The first exhibition of these works in New York since the 1980s, Schwedler’s career mirrored the bare locales depicted in his work, occupying a liminal space and rejecting movement, genre, and classification in favor of total artistic freedom. Educated alongside those who would become known as the Chicago Imagists, those who critiqued commerciality and culture via chaotic, graphic compositions, Schwedler opted for a serene, industrial visual language that could be attributed to his upbringing in Chicago, a city of railways, industry, and manufacturing. Works by Schwedler’s classmates and friends from the School of the Art Institute of Chicago, including Cynthia Carlson, Art Green, Gladys Nilsson, Jim Nutt, Christina Ramberg, Karl Wirsum, and Ray Yoshida will be shown in Gallery II.

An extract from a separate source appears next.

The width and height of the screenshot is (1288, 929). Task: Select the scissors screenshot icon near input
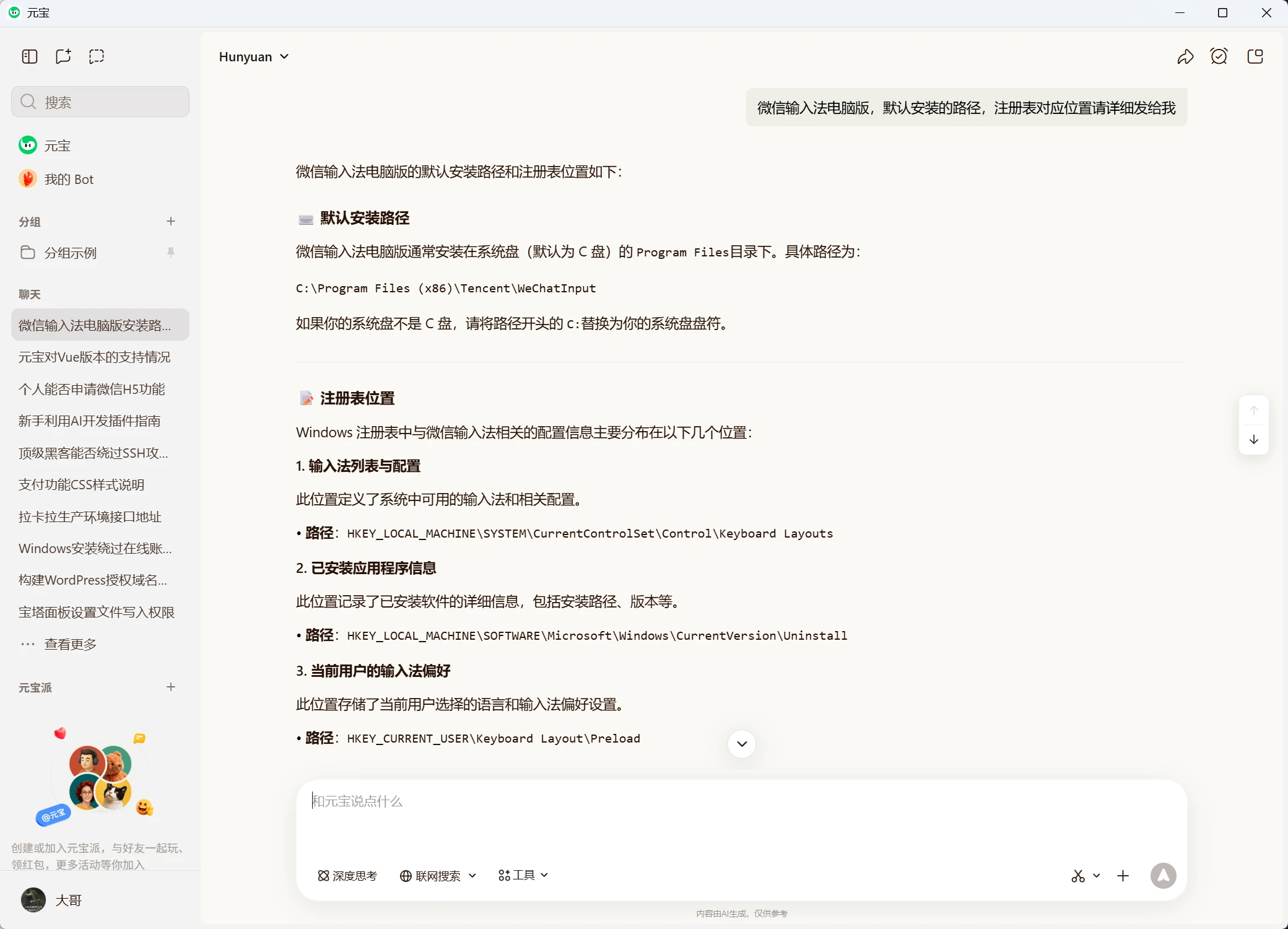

Architectural influence is felt throughout Schwedler’s oeuvre. Ladders, stairways, trestles, beams, ropes, and other structural accouterments are placed in sparse, surreal environs, jutting into space, disappearing beyond the frame's limits, and serving no apparent purpose. Brick walls, scaffolding, and a recognizable horizon provide the viewer with visual touchstones, and isometric projection, linear perspective, and familiar cardinal directions are done away with in favor of abstracted and illogical spatial reasoning. Axes are disregarded, and in later works, the depth of field is abandoned entirely, with Schwedler’s abstractions occurring on a single plane. Yet, as seen in his shaped-canvas works, the third dimension is ever-present, with elements of the composition, or the substrate itself, protruding into space.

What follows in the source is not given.